[Stated exercise] Can you write out, unchanged, the records from the line with "Where should I click to: Select" up to and including the line with "coord(48,371)"?

[Extracted data]
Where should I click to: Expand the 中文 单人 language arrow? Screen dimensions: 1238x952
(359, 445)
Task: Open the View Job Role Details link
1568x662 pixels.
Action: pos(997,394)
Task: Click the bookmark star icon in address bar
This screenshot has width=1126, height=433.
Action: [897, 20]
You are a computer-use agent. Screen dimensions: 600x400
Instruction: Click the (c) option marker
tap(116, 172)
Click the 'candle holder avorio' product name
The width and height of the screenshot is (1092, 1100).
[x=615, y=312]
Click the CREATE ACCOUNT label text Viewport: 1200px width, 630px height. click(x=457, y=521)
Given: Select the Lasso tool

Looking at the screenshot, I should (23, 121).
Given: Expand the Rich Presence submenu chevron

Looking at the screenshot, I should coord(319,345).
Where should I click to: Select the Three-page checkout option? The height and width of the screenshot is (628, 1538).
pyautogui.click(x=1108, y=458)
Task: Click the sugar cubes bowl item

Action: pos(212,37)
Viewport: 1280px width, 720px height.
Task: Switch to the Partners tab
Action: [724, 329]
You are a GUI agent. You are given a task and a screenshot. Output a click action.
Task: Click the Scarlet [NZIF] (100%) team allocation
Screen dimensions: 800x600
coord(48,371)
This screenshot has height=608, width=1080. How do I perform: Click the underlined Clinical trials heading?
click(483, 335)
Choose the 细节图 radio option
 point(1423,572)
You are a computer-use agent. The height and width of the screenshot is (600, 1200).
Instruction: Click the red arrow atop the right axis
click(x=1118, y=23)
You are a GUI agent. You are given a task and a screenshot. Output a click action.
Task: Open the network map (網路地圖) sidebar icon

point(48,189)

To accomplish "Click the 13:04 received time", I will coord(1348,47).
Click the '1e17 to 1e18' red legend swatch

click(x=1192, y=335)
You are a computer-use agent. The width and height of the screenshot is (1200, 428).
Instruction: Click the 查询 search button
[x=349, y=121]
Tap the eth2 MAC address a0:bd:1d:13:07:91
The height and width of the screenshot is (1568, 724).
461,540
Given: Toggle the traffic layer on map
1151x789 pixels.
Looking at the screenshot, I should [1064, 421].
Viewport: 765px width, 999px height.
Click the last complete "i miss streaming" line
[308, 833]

[Answer to this exercise]
Where should I click to: Select the Three-page checkout option? The height and width of the screenshot is (628, 1538).
pyautogui.click(x=1108, y=458)
Task: Click the sugar cubes bowl item

Action: pos(212,37)
Viewport: 1280px width, 720px height.
Task: Switch to the Partners tab
Action: [724, 329]
You are a GUI agent. You are given a task and a screenshot. Output a click action.
Task: Click the Scarlet [NZIF] (100%) team allocation
Screen dimensions: 800x600
coord(48,371)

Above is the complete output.